Silencio que en este caso era recogimiento, meditación, cantos apropiados para
la cuestión, esperar con calma el paso de las procesiones. No bulla, no fiestas,
no tenderetes. Viernes Santo, todo cerrado. Silencio para admirar la grandeza
de un tío, como el Nazareno, que supo dar su vida por sus principios de los
cuales nunca negó.
Pasada la juventud y casi la
madurez, yo encuentro que hay un cruce de silencios. Que sí, que es tiempo de
silencio. Pero no de aquel silencio.
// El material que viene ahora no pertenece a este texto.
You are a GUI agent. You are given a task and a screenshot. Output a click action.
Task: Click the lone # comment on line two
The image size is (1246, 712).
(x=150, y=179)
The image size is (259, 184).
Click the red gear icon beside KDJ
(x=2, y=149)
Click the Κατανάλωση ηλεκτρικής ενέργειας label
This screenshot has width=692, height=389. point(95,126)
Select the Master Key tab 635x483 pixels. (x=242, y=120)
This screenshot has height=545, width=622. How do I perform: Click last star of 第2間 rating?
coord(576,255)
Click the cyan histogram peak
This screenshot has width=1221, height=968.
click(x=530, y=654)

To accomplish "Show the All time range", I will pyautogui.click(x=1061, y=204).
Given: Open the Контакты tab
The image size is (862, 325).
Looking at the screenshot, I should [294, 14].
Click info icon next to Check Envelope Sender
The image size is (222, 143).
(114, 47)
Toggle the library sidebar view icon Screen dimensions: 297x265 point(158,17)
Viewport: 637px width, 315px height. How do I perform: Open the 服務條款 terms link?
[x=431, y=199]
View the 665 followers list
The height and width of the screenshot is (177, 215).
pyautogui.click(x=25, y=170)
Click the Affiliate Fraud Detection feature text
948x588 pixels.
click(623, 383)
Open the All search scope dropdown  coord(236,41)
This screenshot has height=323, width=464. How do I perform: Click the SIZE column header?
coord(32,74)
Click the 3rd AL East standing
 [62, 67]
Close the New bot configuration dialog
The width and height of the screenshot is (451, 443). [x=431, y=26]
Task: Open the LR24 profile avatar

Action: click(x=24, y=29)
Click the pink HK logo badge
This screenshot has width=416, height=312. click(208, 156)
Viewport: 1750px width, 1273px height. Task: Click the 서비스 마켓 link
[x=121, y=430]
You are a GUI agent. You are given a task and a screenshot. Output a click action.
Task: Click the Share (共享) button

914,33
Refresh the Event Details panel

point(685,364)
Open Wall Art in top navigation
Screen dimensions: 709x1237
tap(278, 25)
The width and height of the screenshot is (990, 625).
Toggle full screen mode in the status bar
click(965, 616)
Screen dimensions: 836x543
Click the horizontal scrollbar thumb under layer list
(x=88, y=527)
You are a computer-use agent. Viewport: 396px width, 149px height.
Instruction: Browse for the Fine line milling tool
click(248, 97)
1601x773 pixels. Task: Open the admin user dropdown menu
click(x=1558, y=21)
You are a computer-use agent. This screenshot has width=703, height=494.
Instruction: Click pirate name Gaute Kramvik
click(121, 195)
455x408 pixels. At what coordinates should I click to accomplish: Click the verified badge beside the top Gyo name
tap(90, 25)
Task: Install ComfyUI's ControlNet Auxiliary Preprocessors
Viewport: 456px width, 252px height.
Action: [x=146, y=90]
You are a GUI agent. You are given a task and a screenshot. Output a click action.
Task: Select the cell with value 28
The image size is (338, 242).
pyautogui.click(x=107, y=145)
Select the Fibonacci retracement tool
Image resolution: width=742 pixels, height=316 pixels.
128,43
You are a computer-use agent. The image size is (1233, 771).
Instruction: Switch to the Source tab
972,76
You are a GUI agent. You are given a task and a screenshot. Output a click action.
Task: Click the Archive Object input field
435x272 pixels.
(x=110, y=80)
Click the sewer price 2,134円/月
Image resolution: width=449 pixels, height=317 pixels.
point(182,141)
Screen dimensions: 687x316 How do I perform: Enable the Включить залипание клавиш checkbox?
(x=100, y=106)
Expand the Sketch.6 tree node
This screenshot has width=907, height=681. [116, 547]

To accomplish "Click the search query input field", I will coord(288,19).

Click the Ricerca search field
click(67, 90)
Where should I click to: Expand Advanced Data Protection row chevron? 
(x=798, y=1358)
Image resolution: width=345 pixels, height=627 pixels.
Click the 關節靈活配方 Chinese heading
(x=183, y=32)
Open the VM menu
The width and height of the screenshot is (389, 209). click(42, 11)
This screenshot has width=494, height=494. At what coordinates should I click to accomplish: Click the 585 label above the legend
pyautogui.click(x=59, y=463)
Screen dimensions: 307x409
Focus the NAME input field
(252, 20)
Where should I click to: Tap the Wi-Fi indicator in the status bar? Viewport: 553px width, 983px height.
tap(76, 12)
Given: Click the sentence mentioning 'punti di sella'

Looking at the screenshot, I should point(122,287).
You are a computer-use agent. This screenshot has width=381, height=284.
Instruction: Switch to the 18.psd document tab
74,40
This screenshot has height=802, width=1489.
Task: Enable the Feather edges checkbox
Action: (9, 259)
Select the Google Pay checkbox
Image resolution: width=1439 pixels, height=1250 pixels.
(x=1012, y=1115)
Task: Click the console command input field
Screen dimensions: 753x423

Veo el silencio de los que no llegan a fin
de mes para comer dignamente, el de los que trabajan más horas de las previstas
y se les paga menos, el de los que no pueden hacer suyo el derecho al trabajo
que proclaman las normas de convivencia de su país, el de los que mueren de
hambre o de enfermedades totalmente curables pero cuyos medios de sanación no
llegan a su país, el de los que son represaliados por expresar libremente su
pensamiento diferente al de los que mandan, el de los que mueren en guerras a
causa de las balas que fabrican los mismos que denuncian las guerras, el de los
nadies de nadies, el de los que toda su vida laboral han estado ahorrando (se
lo descontaban de su nómina) para tener garantizada su pensión al jubilarse y
ahora se encuentra con que ese dinero se lo han gastado en sainetes los
servidores de la patria, el de los que no tienen la ventaja de Puigdemon de
estar siempre hablando sin hacer nada y le pagan 4.000 euros mensuales… O sea,
que sigue siendo tiempo de silencio la Semana Santa. En este caso, yo diría más
bien que todos los días son Semana Santa.